As soon as you start playing, you feel a certain sense of wonder and mystery – a strong motivation to encourage you to begin exploring the area immediately. The absolutely gorgeous, hand-painted backgrounds are significant motivators as well . The art design uses a well-balanced combination of light and shadow, various colors, and attention to detail that makes the world seem mystical. The illustrations also give the world in-game depth and realism, despite being two-dimensional. While playing, I found myself stopping on each screen and not progressing in the puzzles or story, just to get lost in the beauty of the backdrop.

It’s a world you feel compelled to discover.

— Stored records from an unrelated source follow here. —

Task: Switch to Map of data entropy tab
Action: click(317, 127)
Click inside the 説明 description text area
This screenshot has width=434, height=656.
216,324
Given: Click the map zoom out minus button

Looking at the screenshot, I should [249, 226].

These incredible visuals are augmented by a rich and captivating soundtrack that harkens the Viking Age, and it adds to the sense of awe. There are parts of The Frostrune where there is singing, completely in Old Norse speech, and the singers are the spirits of deceased Nordic warriors. Each has a rich and powerful voice and sound magnificent as a solo, but all together they create a perfect harmony that will make you wish there was a downloadable soundtrack available. The rest of the voice acting, also spoken in Old Norse, is mesmerizing, drawing you into the lore and atmosphere even further. Control over subtitles is pivotal, because it allows you to be immersed in the spoken and written language of old Nordic culture while still being able to understand what’s happening.

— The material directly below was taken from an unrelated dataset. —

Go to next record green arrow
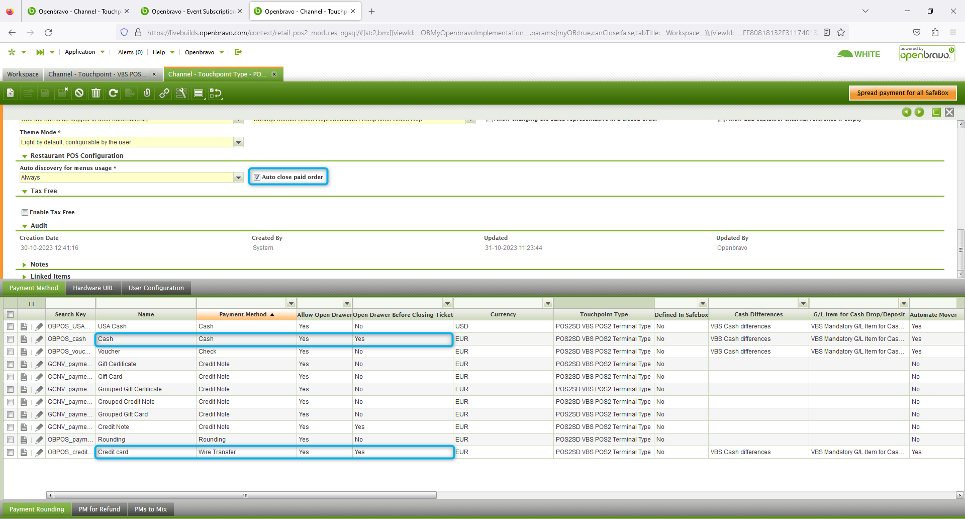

The Frostrune’s gameplay is what is to be expected in a Point-and-Click

Collecting items and using them to solve puzzles. Many members in the genre use simple puzzles that don’t seem to have much to do with the story or atmosphere, but in The Frostrune, every puzzle is used to its utmost potential by being completely in line with Norse mythology. These puzzles get especially fascinating when you begin interacting with spirits and learning about traditional Nordic stories and folklore. In many point & click titles, the puzzles are either too simple or too challenging (usually too vague, with little to no explanation given), but here, Grimnir Media has reached a great middle ground between the two. Each puzzle is solved logically, but you must take time to think about how to solve it. The information needed to solve each puzzle is also well placed and given to you without making you feel like your hand is being held. For those who get stuck, however, there is a hint system available to use at any time that details each puzzle and interaction required to progress in the narrative. An interesting feature in The Frostrune is the ability to go back and forth between the spirit and physical world, and each has certain accessibilities that the other doesn’t. For example, you can only pick up and use items in the physical world, but you can only communicate with spirits and find some information needed to solve puzzles in the spirit world. This further adds to the mysticism and cultural richness of The Frostrune.

9

The Verdict

Although it’s not very long (approximately 2 hours), The Frostrune is a magnificent spectacle from all angles: gameplay, art design, sound, and story. Each of these elements has been crafted with great finesse and works with the others fluidly to create an complete , immersive world. Where many games have strong elements, but these elements seem disconnected from each other, The Frostrune has everything connected and in tune with each other and feels like a complete and satisfying experience. Although I could easily continue gushing about its merits (and believe me, there are quite a lot of them!), The Frostrune speaks for itself and stands out amongst its competitors as a crowning achievement in the point & click genre. For those who enjoy playing Point-and-Clicks or those interested in Vikings or Norse lore, this is an experience well worth getting.

Matthew White

Matthew is originally from Savannah, Georgia and currently studying Theatre and Performance Studies. Besides playing video games, Matthew also enjoys acting, writing, and reading Spiderman comics. His favorite games are RPGs, especially The Elder Scrolls and Fallout series, and aspires to perform in film or television.

Related items

  • Tokyo Dark Review

    Dreamy yet disturbing, Cherrymochi’s Tokyo Dark keeps its crosshair leveled at a sweet spot between Japanese visual novel and point-and-click adventure. Backed by beautifully illustrated environments and an eclectic soundtrack, Tokyo Dark gives the impression of having been carefully crafted; the creators were thoughtful in how they integrated different elements to evoke a striking ambiance. Featuring supernatural cults, dark family secrets, kawaii cat maids that wax existential and a protagonist who speaks primarily in ellipses, the game nails narrative but misses the mark on a pointless stat system.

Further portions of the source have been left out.